Response to “Environmental Justice”

I really enjoyed homosapienswalkingwonders analysis of Wright’s interview.  I agree that one of the main themes of her interview was the connection between environmental problems and the effect they have on the poor. While reading the article, it struck me, as it did homosapien, how often the poor seems to be pushed aside after environmental issues come up. We always here so much about how such problems will affect the economy, like with the BP oil spill. I don’t remember hearing anything about the affects it had on the people that lived around that or based their living off something involving the ocean. The poor don’t have the means to help themselves after disasters, but how are we supposed to know they need help if no one’s talking about it?! I would like to see more publicity on the people and how to reach them instead of tracing everything back to “me, myself, and I.”

I’d like to comment on a question homosapien brought up: he/she asked “How can government leaders and other people who know about this situation stand by and let these people continue to live in an environment that is detrimental to their health?” This reminded me of something I learned in my American Politics class. MY professor was talking about how our government does what the people demand. Once a demand has been responded to, they move on to the next one. They will always give what is being loudly demanded, even if it contradicts what the last group wanted.
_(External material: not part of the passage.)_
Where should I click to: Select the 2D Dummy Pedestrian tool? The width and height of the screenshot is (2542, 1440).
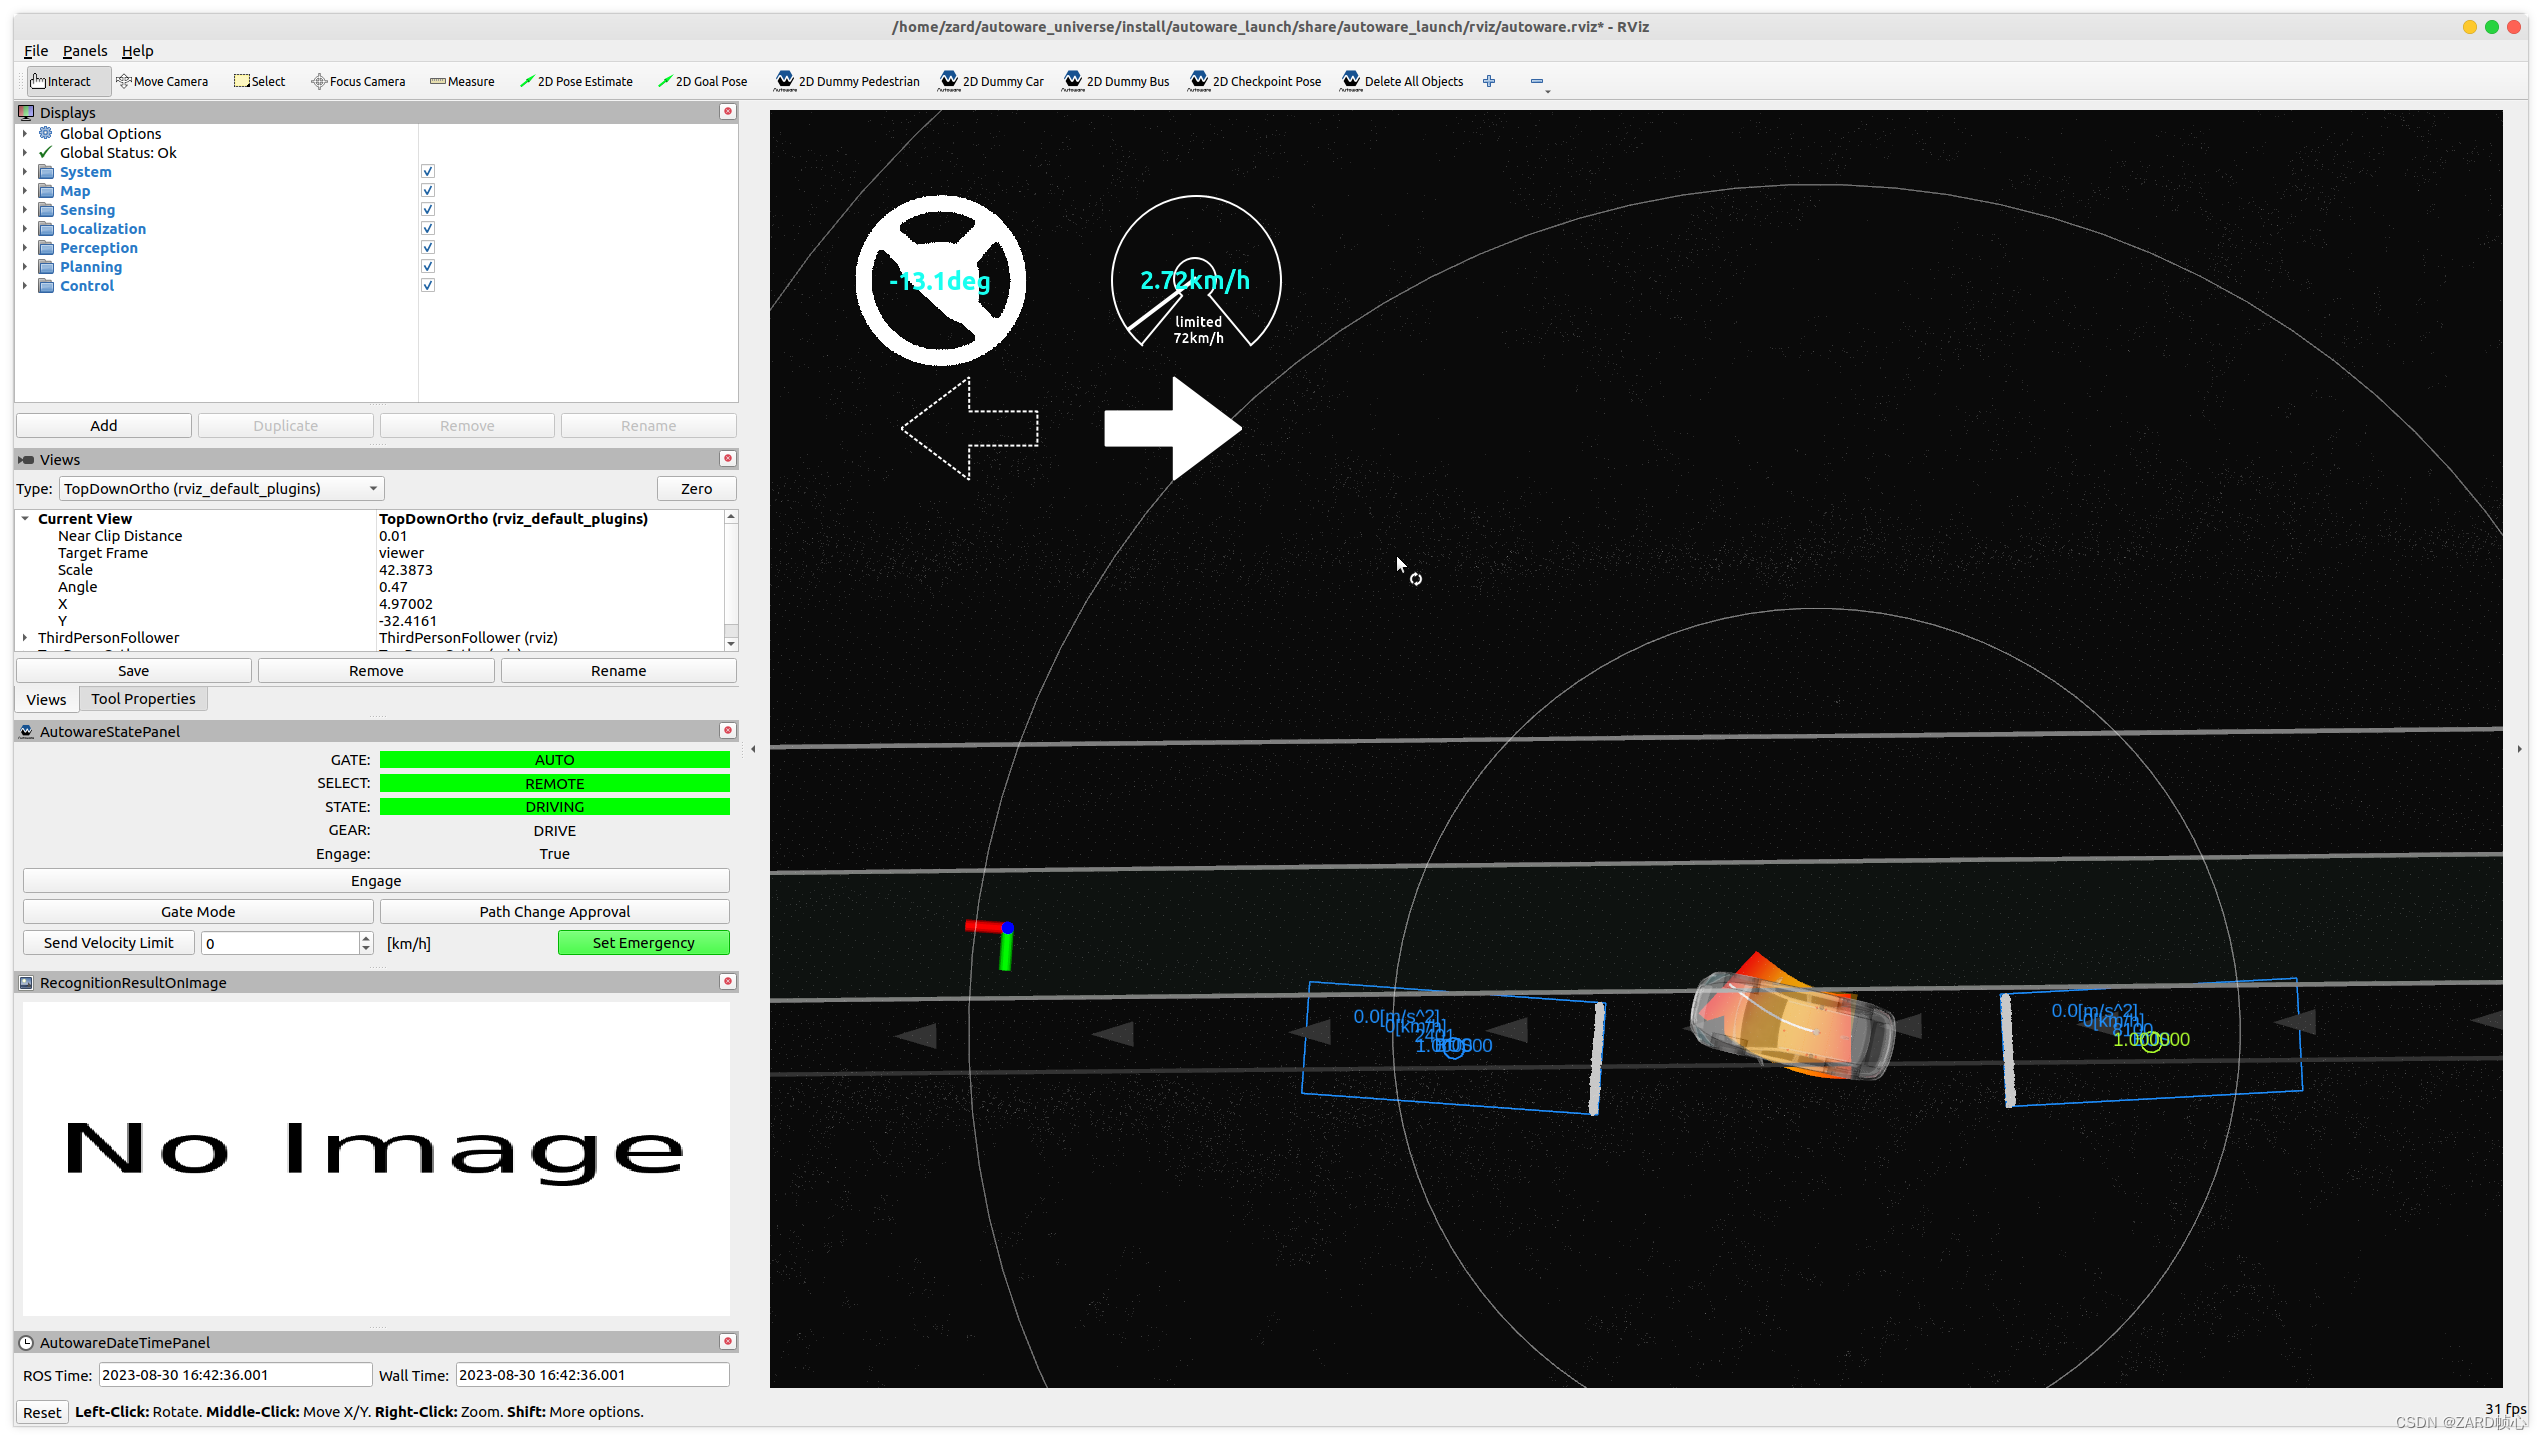pyautogui.click(x=847, y=81)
The back and forth could continue as long as some one is making a stink. How this relates? There probably aren’t enough people making a stink or demanding assistance to the poor or those affected by environmental disasters that can’t help themselves. I’ve learned that people love focusing on themselves, and today’s society seems to encourage people to be off in their own world. Chances are, they are more concerned about how the economy will be affected and how the problem will or will not directly affect them instead of some one less fortunate that they’ll probably never meet. So, the government knows these people exist, but the people of the U.S. aren’t demanding action and assistance. I believe it’s a true call to action for those less fortunate to start demanding assistance and their rights, and to team up with those who are willing to help them and might have better means to do so.